1-((3aR,8aS)-3a-((3,5-Bis(trifluoromethyl)phenyl)diazenyl)-5-methoxy-3,3a,8,8a-tetrahydropyrrolo[2,3-b]indol-1(2H)-yl)ethanone (7)

According to GP1, melatonin (200 mg, 0.862 mmol), cesium carbonate (1.4 g, 4.31 mmol, 5 equiv.), and 3Å molecular sieves (200 mg) in acetonitrile (8.6 mL) were reacted with 3,5-bis(trifluoromethyl)benzenediazonium tetrafluoroborate (565 mg, 1.72 mmol, 2 equiv.) at −20 °C. The crude product was purified by column chromatography to yield HPI 7 (215 mg, 55%) as red oil. – ¹H NMR (500 MHz): 1.68 (1 H, s), 2.11 (3 H, s), 2.67–2.70 (1 H, m), 3.52 (1 H, quart., J = 2.5 Hz), 3.78 (3 H, s), 5.17 (1 H, s), 6.16 (1 H, s), 6.64 (1 H, d, J = 8.5 Hz), 6.80 (1 H, dd, J = 2.5, 8.5 Hz), 6.87 (1 H, d, J = 2.5 Hz), 7.97 (1 H, s), 8.18 (2 H, s) ppm. – ¹³C NMR (75 MHz): 22.4, 34.2, 46.8, 56.0, 78.5, 89.5, 111.0 (d, J = 22.5 Hz), 115.8, 122.4 (d, J = 3 Hz), 124.3 (d, J = 3 Hz), 126.7, 132.6 (quart., J = 34.5 Hz), 144.2, 151.8, 153.7, 170.4 ppm. – ¹⁹F NMR (282 MHz): −62.9 ppm. – IR: 1025, 1133, 1345, 1465, 2988, 3026 cm⁻¹. – MS ESI: 471.1, calcd: 471.1261, HRMS found: 471.1263 [M⁻].

(3aR,8aS)-3a-(Phenyldiazenyl)-3,3a,8,8a-tetrahydro-2H-furo[2,3-b]indole (8)
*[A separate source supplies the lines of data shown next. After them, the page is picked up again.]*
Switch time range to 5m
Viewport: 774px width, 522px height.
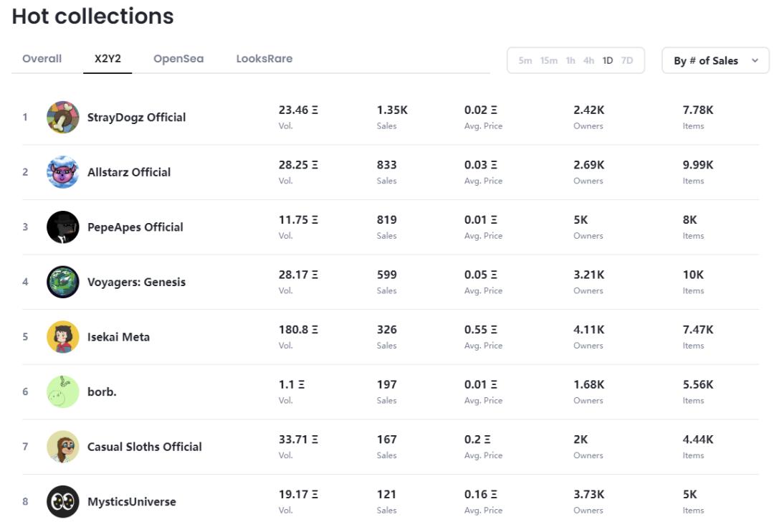[x=525, y=61]
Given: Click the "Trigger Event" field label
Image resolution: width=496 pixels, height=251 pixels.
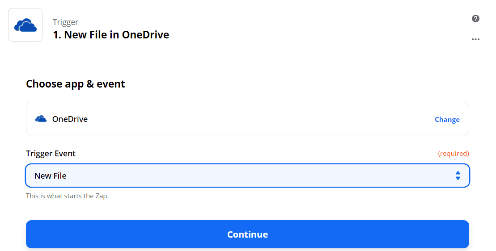Looking at the screenshot, I should pos(51,154).

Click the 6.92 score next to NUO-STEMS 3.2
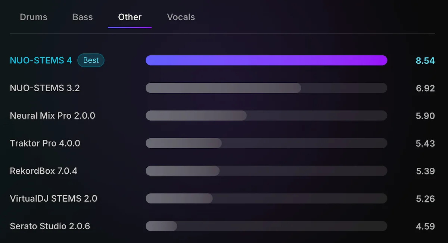tap(425, 88)
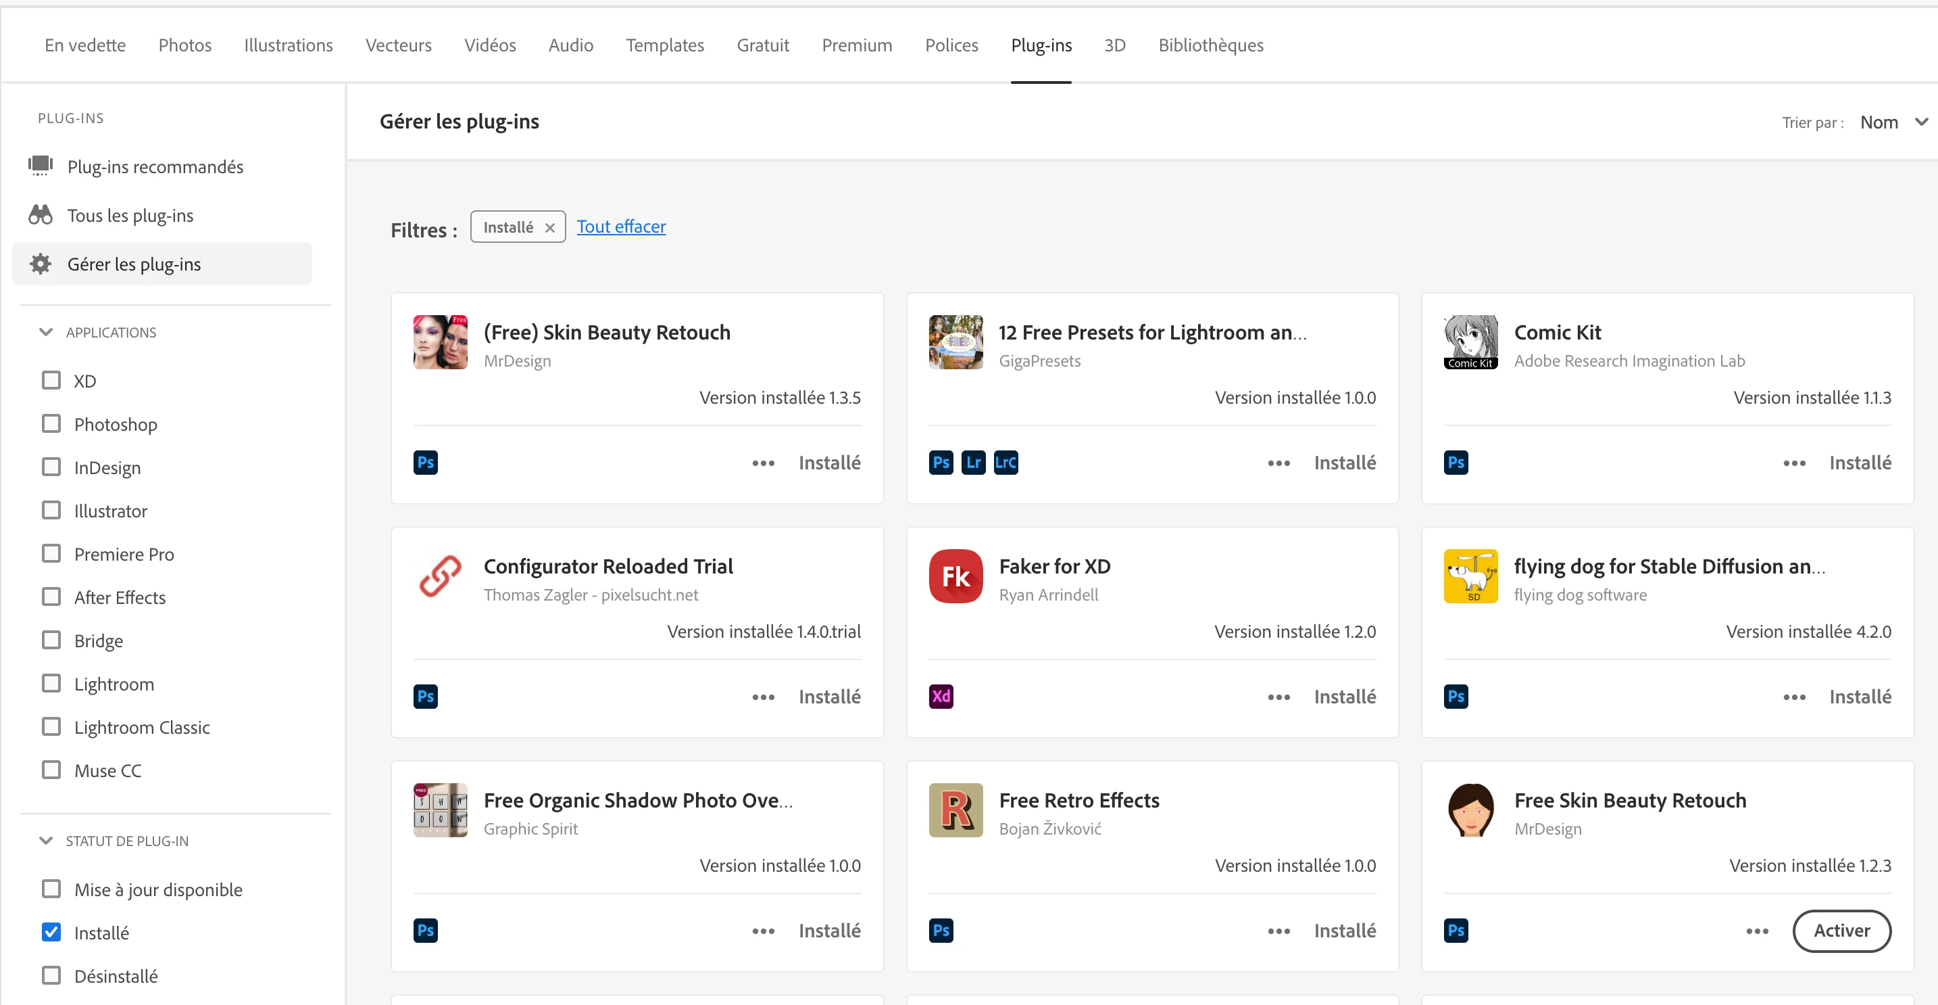1938x1005 pixels.
Task: Collapse the STATUT DE PLUG-IN section
Action: (x=46, y=841)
According to GP1, tryptophol (300 mg, 1.86 mmol), 3Å molecular sieves (250 mg), cesium carbonate (3 g, 9.31 mmol, 5 equiv.) in acetonitrile (18 mL) were reacted with benzenediazonium tetrafluoroborate (714 mg, 3.72 mmol, 2 equiv.) at −20 °C. The crude product was purified by column chromatography to yield HPI 8 (470 mg, 96%) as red oil. – ¹H NMR (300 MHz): 2.57 (1 H, dd, J = 4, 12.5 Hz), 2.76–2.86 (1 H, m), 3.90–3.99 (1 H, m), 4.24 (1 H, t, J = 7 Hz), 5.07 (1 H, d, J = 2 Hz), 6.35 (1 H, d, J = 3 Hz), 6.73 (1 H, d, J = 8 Hz), 6.88 (1 H, t, J = 7 Hz), 7.19–7.54 (5 H, m), 7.81–7.85 (2 H, m) ppm. – ¹³C NMR (75 MHz): 38.6, 67.3, 91.5, 96.3, 109.3, 119.3, 122.6, 125.5, 128.5, 129.1, 129.9, 131.0, 150.5, 152.0 ppm. – IR: 1123, 1325, 1413, 2998, 3036 cm⁻¹. – MS ESI: 266.1, calcd: 266.1288, HRMS found: 266.1285 [M + H⁺].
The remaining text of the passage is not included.